The Corner

Politics & Policy

The Culture War Now

A man waves an American flag during the Independence Day parade in Barnstable, Mass., in 2016. (Mike Segar/Reuters)

Nate, congratulations on your tremendously interesting New York Times piece on the new, secular Right. I agree with your fundamental premise that the axis of the culture war has shifted away from sexual morality per se to issues of national identity. I offer a few additional thoughts for discussion and perhaps clarity, though.

One is that it’s possible to draw overly sharp distinctions here. For instance, Phyllis Schlafly, whom you note as an exemplar of the old, more religiously oriented social conservatism, would presumably be largely comfortable with today’s less religiously social conservatism. She hated elites, free trade, open borders, and was always up for a fight over the direction of public schools. Indeed, in important respects, she can be seen as an old New Right forerunner of the new New Right.

Also, evangelicals remain absolutely essential to the conservative coalition. Donald Trump wouldn’t have gotten elected without them in 2016 (and he knew it), and he wouldn’t have come close without them in 2022. Glenn Youngkin benefited from record evangelical turnout.
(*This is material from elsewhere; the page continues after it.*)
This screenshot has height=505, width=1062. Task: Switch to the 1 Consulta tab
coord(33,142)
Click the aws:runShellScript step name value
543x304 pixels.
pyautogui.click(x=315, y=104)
Donald Trump blew up a lot of assumptions in winning the Republican nomination in 2016, but he confirmed the core importance of the single most important issue to social conservatives — abortion. He could stray on a lot of other issues, but if he had strayed on this one, there’s no way he would have won the nomination.
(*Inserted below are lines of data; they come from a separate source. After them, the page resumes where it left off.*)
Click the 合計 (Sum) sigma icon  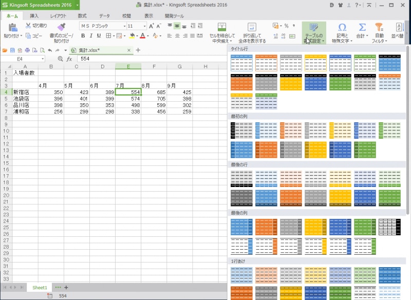point(362,27)
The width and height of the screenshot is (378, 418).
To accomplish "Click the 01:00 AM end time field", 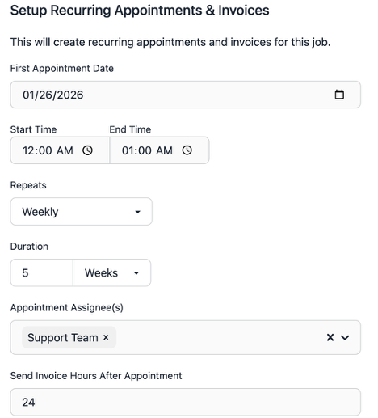I will pyautogui.click(x=159, y=150).
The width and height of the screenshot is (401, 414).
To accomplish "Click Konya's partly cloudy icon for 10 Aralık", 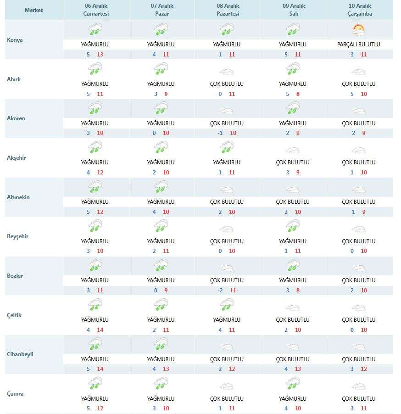I will [359, 30].
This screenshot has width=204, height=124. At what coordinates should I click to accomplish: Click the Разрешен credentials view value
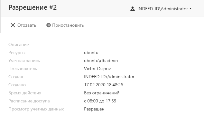point(94,109)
Another complication is that some of the architects of the main new post-Trump intellectual current, national conservatism, want to return to the old religiously oriented social-conservative issues and believe that they weren’t fought hard enough, or at all, the first time around.

Then there’s the question of winning. I think the fight against CRT has been extremely important — credit Christopher Rufo and Tucker Carlson with catalyzing it. And I’ve been heartened by the incredible grassroots ferment and organizing around this issue. But we shouldn’t exaggerate to what extent this is a fight that only the new New Right would have taken on — any conservative of any stripe would have been on the ramparts of this battle any time over the past 60 years. Bill Bennett and Lynne Cheney, among many others, did engage in the precursors to this fight, as did our own stalwart Stanley Kurtz (see his war on the biased AP history standards, for instance).

And we shouldn’t exaggerate what has been accomplished here. The fact that we are now in a position of fighting a battle over whether or not racialism will be taught in the public schools isn’t a sign of tremendous strength. In fact, it’s more a sign of how much the culture has continued to slip away from us.

An analogy might be if ten years from now conservatives organized to defeat an initiative to mandate that every public-school student in America be referred to by the pronoun “ze.”

One reaction might be, “Wow! We’re finally winning! Our forebears never thought to fight the battle against mandatory gender-neutral pronouns.” A more appropriate reaction from the perspective of 2022 would be, “Dear God. How is it possible that things got so bad that the conservatives of the future considered that a resounding victory?”

To use Phyllis Schlafly as an example again, the latter would surely be her attitude to our current victories against CRT and some of the transgender excesses. She, by the way, was in no way a loser. No, she didn’t reverse a massive cultural tide toward more permissiveness. But she won on the ERA, forced busing, creating space for homeschooling, unilateral disarmament, and common core.

Anyway, all of this to say is that there’s much to chew on in your very well done, thought-provoking piece.